И четверых «оваряженных» хузар.

Для обучения степной науке.

И за эти полтора года варяги кое-чему научились. Например, не гибнуть по-дурацки. Но война есть война. Без потерь не бывает.

Глава восьмая
Ночь у неведомой реки. Совет

На песчаном берегу горел маленький костерок. Вокруг, кружком, сидели варяги. Лениво отмахивались от комаров, ждали, что скажут старшие.

На перевернутом щите стояла деревянная братина с ручками в форме лосиных голов. В братине темнел хмельной мед, хранимый именно на такой случай.

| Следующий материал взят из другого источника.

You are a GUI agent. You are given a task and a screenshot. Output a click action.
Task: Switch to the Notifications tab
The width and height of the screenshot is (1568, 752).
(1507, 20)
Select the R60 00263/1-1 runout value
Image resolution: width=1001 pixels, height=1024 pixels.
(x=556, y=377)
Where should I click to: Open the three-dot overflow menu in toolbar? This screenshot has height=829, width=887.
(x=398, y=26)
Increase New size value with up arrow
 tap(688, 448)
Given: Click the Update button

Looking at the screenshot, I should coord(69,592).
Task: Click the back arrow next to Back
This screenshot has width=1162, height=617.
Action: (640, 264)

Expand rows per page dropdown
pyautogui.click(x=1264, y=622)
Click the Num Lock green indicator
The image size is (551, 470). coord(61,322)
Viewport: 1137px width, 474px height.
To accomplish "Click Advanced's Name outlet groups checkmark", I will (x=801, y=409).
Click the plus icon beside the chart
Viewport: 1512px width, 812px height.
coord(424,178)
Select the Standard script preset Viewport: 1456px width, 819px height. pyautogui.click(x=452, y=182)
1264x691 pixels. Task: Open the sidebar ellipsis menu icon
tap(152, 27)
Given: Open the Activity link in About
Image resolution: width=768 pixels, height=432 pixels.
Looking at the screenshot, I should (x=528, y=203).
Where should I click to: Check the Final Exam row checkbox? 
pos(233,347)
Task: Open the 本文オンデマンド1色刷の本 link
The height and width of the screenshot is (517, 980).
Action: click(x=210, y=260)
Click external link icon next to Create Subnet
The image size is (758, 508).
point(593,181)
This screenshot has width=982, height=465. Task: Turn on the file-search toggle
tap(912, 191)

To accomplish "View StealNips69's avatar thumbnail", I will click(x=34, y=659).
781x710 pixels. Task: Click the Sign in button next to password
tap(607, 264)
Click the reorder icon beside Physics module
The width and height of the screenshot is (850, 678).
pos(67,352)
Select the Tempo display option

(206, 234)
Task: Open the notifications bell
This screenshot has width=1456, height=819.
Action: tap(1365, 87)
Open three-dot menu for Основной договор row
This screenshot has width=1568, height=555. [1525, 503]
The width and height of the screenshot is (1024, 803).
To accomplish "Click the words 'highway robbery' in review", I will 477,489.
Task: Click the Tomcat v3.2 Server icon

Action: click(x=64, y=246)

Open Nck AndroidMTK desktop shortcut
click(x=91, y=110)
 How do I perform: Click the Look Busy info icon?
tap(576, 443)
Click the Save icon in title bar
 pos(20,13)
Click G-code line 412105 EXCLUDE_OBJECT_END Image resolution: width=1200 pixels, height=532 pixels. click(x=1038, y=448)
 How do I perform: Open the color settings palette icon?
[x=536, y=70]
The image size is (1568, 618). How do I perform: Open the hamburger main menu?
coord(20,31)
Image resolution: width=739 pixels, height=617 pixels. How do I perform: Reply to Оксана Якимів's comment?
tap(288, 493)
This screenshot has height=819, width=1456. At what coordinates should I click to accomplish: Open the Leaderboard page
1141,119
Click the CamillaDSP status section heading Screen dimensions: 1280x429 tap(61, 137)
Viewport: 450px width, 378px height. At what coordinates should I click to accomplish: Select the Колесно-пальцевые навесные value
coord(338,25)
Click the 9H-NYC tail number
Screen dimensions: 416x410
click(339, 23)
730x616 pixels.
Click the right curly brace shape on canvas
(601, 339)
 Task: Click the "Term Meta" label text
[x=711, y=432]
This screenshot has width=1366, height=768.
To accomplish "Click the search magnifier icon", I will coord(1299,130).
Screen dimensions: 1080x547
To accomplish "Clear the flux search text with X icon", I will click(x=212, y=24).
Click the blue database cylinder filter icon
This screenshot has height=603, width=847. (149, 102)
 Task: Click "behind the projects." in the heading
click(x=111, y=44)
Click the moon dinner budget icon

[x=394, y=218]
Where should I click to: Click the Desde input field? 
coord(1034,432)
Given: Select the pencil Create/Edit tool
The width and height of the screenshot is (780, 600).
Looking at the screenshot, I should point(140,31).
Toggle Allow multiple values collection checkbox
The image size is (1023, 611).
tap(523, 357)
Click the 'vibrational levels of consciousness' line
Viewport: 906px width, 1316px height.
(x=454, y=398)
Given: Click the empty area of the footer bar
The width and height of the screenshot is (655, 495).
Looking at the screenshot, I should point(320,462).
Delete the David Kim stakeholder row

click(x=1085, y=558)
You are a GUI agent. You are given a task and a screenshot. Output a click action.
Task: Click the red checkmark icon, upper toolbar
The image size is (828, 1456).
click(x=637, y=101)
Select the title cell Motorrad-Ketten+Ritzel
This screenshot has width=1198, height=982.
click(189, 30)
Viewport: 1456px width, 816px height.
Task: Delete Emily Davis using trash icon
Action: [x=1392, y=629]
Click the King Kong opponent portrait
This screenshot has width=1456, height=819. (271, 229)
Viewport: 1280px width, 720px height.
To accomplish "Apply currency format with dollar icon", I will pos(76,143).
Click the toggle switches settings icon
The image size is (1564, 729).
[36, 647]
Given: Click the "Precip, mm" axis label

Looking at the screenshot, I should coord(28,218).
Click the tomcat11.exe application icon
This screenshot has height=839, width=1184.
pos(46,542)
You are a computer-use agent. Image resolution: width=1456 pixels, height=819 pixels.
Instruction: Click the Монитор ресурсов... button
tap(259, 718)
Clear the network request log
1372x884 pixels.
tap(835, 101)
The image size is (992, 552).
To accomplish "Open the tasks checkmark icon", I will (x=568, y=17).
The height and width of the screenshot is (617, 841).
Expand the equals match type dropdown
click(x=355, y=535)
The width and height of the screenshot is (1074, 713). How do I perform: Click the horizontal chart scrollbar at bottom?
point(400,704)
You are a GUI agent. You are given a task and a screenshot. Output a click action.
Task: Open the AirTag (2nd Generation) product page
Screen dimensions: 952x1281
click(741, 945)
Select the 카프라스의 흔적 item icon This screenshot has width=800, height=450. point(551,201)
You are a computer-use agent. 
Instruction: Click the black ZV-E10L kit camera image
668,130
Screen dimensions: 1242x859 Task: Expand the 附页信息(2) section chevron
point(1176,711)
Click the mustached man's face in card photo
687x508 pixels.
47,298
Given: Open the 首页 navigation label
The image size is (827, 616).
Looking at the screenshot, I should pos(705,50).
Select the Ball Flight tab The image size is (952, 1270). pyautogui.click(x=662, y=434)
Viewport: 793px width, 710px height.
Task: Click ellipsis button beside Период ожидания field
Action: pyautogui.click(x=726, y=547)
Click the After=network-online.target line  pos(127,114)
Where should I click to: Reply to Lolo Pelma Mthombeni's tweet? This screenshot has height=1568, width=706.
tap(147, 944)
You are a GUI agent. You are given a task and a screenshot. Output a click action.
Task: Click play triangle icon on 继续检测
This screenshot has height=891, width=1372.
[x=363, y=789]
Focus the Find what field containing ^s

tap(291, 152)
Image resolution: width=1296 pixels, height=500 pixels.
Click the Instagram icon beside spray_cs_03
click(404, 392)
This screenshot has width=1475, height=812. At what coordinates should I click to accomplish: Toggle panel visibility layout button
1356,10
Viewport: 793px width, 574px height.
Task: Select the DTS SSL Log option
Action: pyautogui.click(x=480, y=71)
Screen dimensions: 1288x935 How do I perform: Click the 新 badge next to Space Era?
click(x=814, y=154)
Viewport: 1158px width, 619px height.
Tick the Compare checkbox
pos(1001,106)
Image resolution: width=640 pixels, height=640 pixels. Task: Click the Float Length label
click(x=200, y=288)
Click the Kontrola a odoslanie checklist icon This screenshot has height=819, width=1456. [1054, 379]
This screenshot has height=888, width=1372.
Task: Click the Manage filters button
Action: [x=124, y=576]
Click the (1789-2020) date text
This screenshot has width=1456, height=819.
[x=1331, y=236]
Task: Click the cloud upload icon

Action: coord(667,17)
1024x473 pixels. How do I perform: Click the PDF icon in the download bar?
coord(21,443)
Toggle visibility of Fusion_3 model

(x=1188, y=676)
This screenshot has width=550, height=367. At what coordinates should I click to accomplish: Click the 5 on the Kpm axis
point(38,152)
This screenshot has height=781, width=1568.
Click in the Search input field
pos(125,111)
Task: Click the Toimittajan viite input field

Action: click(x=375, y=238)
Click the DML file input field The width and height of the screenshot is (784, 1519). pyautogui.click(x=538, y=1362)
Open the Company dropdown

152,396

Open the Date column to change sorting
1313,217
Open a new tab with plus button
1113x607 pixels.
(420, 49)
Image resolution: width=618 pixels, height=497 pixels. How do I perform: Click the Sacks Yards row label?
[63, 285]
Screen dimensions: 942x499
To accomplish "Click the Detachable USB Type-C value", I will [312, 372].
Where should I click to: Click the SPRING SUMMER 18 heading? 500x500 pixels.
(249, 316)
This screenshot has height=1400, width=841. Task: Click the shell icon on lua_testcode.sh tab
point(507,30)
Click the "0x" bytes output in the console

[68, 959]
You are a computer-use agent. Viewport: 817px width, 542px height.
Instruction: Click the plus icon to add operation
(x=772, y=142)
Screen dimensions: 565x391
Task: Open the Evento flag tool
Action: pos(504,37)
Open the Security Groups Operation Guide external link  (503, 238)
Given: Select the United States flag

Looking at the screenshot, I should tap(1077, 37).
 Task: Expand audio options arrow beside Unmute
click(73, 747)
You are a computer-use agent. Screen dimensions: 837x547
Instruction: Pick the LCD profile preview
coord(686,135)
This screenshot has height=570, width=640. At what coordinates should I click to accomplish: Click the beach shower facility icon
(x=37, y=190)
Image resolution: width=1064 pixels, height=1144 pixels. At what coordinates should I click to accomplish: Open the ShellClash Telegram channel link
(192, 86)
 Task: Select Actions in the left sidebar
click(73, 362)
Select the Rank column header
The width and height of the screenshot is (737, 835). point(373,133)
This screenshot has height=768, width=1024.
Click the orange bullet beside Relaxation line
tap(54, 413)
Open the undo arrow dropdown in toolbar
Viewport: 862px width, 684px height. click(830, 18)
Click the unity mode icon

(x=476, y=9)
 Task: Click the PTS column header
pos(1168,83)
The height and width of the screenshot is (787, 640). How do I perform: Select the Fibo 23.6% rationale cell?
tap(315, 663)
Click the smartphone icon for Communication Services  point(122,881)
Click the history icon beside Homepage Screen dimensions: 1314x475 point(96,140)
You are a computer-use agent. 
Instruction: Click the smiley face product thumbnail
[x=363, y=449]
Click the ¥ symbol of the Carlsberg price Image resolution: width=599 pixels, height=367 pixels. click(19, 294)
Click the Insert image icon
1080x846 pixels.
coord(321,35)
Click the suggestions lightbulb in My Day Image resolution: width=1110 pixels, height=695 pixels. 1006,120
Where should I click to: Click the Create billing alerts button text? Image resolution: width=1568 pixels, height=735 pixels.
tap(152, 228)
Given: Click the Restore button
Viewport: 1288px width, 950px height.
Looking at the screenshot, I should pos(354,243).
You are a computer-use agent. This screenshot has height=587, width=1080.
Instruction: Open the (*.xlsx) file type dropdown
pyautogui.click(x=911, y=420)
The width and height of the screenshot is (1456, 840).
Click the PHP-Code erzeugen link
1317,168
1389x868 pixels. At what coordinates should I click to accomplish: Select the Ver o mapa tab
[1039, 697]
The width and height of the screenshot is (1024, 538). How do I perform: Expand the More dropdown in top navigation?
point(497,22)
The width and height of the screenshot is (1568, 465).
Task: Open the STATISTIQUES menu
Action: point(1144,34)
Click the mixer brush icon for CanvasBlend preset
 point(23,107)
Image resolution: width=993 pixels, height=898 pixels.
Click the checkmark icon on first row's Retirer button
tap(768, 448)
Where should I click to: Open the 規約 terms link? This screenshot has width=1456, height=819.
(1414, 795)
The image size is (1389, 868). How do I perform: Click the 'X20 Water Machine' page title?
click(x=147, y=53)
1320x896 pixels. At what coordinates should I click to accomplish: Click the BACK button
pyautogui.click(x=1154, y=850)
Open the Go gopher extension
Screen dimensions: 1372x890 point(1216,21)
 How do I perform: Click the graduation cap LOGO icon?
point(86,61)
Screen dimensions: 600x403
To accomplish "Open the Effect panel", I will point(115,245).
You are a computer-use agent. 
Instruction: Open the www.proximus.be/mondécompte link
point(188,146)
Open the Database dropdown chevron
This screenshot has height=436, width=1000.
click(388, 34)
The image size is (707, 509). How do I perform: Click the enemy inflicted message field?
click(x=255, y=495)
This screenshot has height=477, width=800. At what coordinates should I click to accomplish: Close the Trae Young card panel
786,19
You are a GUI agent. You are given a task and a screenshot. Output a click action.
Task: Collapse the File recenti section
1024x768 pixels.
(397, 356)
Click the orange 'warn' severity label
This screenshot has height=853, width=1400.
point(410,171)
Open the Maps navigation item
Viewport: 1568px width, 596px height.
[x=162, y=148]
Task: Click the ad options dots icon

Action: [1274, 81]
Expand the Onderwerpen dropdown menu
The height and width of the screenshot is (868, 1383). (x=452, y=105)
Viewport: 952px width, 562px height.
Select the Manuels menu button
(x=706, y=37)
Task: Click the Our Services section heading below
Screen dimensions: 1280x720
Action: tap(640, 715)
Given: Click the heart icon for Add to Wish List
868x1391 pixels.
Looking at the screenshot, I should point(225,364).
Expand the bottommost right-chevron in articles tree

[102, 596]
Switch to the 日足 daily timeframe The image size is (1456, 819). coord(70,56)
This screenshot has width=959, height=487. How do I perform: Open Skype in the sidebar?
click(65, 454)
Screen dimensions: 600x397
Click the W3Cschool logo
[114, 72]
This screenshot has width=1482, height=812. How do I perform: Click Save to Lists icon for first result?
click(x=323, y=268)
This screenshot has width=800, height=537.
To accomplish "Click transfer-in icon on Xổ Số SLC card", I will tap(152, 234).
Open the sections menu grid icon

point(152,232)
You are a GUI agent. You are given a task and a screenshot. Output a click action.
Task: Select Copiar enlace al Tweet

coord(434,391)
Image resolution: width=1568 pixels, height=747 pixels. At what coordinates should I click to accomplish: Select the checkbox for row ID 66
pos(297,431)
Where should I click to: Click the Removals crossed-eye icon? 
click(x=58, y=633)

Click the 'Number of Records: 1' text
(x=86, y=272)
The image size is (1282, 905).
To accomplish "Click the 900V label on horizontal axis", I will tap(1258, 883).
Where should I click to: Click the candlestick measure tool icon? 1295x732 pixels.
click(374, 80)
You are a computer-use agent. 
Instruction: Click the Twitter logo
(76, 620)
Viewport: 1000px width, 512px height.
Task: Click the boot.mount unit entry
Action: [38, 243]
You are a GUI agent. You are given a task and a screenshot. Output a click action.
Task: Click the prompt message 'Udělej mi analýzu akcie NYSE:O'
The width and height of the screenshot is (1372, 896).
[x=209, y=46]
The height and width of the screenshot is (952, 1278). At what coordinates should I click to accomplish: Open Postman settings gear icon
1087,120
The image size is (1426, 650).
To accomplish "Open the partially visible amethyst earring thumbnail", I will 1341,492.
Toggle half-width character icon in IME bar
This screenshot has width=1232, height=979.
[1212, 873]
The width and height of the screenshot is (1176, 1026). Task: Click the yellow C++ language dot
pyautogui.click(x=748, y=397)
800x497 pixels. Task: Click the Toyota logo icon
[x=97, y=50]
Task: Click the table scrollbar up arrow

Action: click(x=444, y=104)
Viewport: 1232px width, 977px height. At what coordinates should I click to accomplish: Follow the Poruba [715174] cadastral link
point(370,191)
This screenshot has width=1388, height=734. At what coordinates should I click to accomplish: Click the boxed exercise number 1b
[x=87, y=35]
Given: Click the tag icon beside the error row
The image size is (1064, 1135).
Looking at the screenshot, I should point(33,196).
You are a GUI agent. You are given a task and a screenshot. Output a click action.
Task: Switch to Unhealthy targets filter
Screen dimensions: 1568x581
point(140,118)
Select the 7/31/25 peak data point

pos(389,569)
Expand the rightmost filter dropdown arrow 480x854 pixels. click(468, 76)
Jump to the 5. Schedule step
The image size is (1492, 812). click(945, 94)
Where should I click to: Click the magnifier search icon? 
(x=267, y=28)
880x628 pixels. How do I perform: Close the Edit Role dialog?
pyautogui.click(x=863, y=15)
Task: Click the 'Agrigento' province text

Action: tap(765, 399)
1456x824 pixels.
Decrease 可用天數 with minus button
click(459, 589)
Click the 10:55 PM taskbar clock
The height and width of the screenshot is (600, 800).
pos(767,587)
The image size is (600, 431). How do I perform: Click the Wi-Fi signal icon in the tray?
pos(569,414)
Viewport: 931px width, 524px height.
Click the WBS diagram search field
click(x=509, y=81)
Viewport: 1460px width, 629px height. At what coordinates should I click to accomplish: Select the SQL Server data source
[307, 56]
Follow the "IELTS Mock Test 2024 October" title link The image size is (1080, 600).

Духарев палкой поворошил костерок, проводил взглядом взлетевший сноп искр.

– Что ж, братья,– произнес он неторопливо.– Давайте думу думать, что делать будем. Есть кому что сказать?

Все тут же поглядели на Понятку. По традиции первое слово после старшего принадлежало младшему. Понятко же – самый молодой. Да и за словом за пазуху обычно не лазил. Но сейчас с речью не торопился.

Неподалеку коротко взлаяла собачонка. На зверя, не на человека.

Понятко взял братину обеими руками, отпил.

– Что делать…– медленно, с достоинством произнес он.– Мало нас. Не убережем добытого. Еще одна такая схватка – и мы биты. Все врагу достанется.

– Ну, значит, и достанется,– флегматично отозвался Рагух.– Мертвым злато без надобности.

Устах и варяги постарше поглядели на хузарина неодобрительно: обычай нарушает.

– Дай! – Древлянин Шуйка почти выхватил чашу из рук Понятки.

– Точно хузарин сказал! – выкрикнул он.– Коли степняки наедут – и так и так погибель. А пронесет лихо – будем все на угрских иноходцах красоваться! В лучшую зброю облачимся! Хоромы построим княжьи! По пять жен заведем! Пировать станем денно и нощно! Мое слово: поделить все, а там – будь что будет! Лично я слово даю Перуну ноги кровью омыть, а рот набить золотом!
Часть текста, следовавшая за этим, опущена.